Dataset entries:
━━━

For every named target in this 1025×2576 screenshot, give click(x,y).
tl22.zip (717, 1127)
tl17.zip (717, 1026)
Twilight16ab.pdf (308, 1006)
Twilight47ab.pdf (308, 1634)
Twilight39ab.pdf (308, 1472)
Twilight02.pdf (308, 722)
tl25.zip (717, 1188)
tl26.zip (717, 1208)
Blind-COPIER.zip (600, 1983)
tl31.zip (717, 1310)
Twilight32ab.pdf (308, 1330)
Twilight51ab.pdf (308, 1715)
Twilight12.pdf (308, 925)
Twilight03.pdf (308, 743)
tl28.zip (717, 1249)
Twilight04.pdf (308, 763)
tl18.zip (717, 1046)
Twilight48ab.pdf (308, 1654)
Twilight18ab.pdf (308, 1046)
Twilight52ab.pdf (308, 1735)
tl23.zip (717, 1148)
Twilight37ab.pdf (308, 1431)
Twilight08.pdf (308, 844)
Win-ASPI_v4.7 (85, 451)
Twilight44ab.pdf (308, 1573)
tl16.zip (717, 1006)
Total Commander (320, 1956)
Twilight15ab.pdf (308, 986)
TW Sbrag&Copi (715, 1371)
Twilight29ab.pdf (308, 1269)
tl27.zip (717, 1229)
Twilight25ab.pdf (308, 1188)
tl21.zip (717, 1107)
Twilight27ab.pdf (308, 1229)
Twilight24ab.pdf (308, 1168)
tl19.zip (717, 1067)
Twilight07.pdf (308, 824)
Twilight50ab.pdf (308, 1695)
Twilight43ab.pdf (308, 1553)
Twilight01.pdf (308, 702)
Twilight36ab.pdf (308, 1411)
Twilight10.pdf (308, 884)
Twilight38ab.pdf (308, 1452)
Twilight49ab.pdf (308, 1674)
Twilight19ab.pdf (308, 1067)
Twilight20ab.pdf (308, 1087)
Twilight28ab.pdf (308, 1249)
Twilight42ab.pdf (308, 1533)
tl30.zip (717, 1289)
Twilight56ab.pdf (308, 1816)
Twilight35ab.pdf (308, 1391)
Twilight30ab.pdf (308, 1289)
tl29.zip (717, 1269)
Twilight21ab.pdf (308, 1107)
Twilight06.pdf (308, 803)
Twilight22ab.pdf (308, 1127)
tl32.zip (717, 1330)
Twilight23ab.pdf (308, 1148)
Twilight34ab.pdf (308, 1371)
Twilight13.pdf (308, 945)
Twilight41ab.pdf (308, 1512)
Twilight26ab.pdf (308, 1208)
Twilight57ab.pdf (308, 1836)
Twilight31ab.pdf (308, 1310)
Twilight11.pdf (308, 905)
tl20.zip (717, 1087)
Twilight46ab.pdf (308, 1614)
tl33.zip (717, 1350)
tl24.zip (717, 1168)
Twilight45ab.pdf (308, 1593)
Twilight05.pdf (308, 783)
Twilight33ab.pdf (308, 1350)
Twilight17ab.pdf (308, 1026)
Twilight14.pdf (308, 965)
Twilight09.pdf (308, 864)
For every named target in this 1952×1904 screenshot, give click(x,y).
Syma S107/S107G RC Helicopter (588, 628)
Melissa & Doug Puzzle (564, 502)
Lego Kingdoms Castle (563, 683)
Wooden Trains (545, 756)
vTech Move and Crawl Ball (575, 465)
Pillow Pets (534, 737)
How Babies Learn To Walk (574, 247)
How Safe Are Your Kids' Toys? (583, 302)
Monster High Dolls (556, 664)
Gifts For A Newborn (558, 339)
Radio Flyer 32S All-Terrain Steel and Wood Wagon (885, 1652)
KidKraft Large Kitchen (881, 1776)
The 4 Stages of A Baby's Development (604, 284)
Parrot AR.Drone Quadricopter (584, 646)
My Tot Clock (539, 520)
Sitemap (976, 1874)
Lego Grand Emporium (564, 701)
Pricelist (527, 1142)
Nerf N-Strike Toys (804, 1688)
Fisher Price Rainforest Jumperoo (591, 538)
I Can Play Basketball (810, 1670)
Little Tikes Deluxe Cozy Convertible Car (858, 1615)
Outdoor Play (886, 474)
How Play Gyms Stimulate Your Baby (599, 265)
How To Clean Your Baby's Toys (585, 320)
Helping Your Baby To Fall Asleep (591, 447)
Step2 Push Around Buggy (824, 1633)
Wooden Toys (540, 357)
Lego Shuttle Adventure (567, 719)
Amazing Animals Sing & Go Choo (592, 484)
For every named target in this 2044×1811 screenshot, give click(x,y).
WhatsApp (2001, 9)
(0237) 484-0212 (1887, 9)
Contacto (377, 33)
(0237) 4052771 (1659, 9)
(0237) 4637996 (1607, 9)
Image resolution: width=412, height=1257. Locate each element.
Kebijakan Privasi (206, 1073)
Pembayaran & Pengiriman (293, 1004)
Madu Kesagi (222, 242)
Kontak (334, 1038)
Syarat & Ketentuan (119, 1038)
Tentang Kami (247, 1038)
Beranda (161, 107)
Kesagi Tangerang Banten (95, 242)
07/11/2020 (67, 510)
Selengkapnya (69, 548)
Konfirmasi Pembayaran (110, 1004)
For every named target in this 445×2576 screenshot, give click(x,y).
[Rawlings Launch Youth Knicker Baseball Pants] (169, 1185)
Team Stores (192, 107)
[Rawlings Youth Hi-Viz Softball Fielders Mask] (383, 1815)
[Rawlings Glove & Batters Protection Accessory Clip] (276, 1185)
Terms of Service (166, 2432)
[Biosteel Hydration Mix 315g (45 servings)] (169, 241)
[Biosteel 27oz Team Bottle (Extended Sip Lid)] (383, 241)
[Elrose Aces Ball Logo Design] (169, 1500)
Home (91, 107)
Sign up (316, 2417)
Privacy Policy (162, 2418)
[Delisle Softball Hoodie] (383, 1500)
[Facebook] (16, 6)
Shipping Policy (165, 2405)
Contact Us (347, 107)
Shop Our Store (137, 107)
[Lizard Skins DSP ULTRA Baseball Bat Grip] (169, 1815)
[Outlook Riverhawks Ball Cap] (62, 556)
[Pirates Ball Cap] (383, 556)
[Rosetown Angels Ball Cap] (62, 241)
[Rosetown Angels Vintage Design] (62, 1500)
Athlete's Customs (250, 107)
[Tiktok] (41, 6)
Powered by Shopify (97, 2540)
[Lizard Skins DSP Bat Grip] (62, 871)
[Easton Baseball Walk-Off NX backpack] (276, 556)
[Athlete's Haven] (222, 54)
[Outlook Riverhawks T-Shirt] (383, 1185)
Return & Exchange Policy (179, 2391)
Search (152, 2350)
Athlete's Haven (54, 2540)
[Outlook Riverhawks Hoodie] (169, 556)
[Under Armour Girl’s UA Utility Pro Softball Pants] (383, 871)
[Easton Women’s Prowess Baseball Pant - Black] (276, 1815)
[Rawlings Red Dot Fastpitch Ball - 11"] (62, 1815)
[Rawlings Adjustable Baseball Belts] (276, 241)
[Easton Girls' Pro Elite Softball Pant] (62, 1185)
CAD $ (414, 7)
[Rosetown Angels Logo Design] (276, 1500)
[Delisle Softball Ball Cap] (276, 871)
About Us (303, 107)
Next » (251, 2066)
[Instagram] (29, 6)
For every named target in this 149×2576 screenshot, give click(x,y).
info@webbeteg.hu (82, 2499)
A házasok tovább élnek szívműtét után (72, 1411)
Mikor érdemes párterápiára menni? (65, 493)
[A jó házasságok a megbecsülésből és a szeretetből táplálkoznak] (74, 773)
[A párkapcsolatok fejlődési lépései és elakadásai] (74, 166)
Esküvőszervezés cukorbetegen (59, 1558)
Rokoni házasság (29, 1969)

━━━

WORK TO BE COMPLETED :: Go through the records and gather the lines that hold "Delisle".

TASK ANSWER ::
[Delisle Softball Hoodie] (383, 1500)
[Delisle Softball Ball Cap] (276, 871)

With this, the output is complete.